Lockwood Greene is also developing solar-powered WiFi video systems for use at remote facilities. "There are highly dependable systems out there for $1,500 to $2,000 per station," he says. "These systems can bring back alarms as well as some level of video."

It will take time to complete the work of enhancing the security of the electric infrastructure. Fortunately, the job is well under way, as the hapless Michael Poulin discovered first-hand. He now awaits trial on charges of damaging an energy facility and injuring government property in the Sacramento County jail on 24-hour lockdown. He is being held without bail.
SITE FOCUS

HARDENING NUCLEAR POWER PLANTS

Hardened security systems protect 103 nuclear reactors at 67 nuclear power plants in the United States.

How hard is hardened? When someone approaches the Joseph M. Farley Nuclear Plant near Dothan, Ala., he or she is greeted at the gate by security officers armed with AR-15's and protected by body armor. But that is just a first level of security. Inside, security hardens and then hardens again.

"The entire focus of security at a nuclear power plant is to protect what we call the vital area, the reactors and the computer systems that control the reactors," says Steve Higginbottom, a spokesman for the Southern Nuclear Operating Company, a subsidiary of the Birmingham-based Southern Company and owner of the Farley Plant.

Three concentric security rings surround the vital area. A fence with a guardhouse at the gate forms the outermost ring. A network of special lighting, motion detectors, and integrated CCTV cameras monitor the outer ring, while more armed officers patrol or stand guard.

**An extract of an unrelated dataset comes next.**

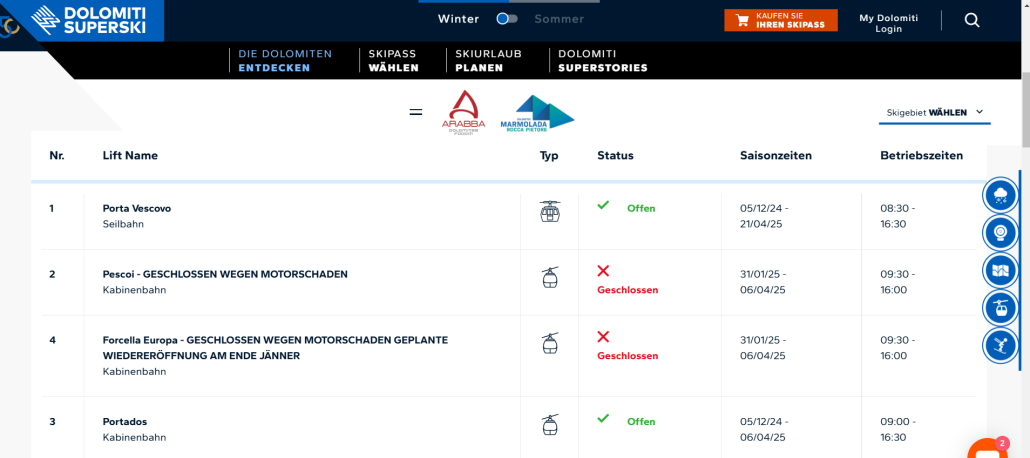Screen dimensions: 1030x458
Task: Open the weather snow report icon
Action: pyautogui.click(x=1000, y=195)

At some distance inside the outer fence, there is a "protected area," with a double fence, again secured with lighting, motion sensors, and cameras. The components of the double fence stand no more than a few feet apart. The area between the fences is called a penetration zone. Anything or anyone breaching that zone will set off an armed response.

Inside the double fence is the vital area, with the reactors and computer control systems. "To get in there, you must go through explosives detectors, metal detectors, and some form of biometric access control system," Higginbottom says. "There are also several physical barriers ¡ª large metal doors."

The Nuclear Regulatory Commission (NRC) requires these and other security measures that Higginbottom won't discuss at all nuclear power plants.

A human security force ties the technology together. The nuclear industry employs the most well-trained security guards in the business, says Higginbottom. About 70 percent of these officers have prior military or law enforcement experience. Employed directly by utility companies, each security officer undergoes 230 hours of initial training with 90 hours of additional training every year. Training covers topics ranging from basic security to anti-terrorism responses. In short, NRC standards require a small security army capable of repelling a paramilitary attack. Since Sept. 11, the total number of security officers protecting nuclear plants in the U.S. has increased by one-third to a force of approximately 7,000. The number of guards patrolling individual plants is classified.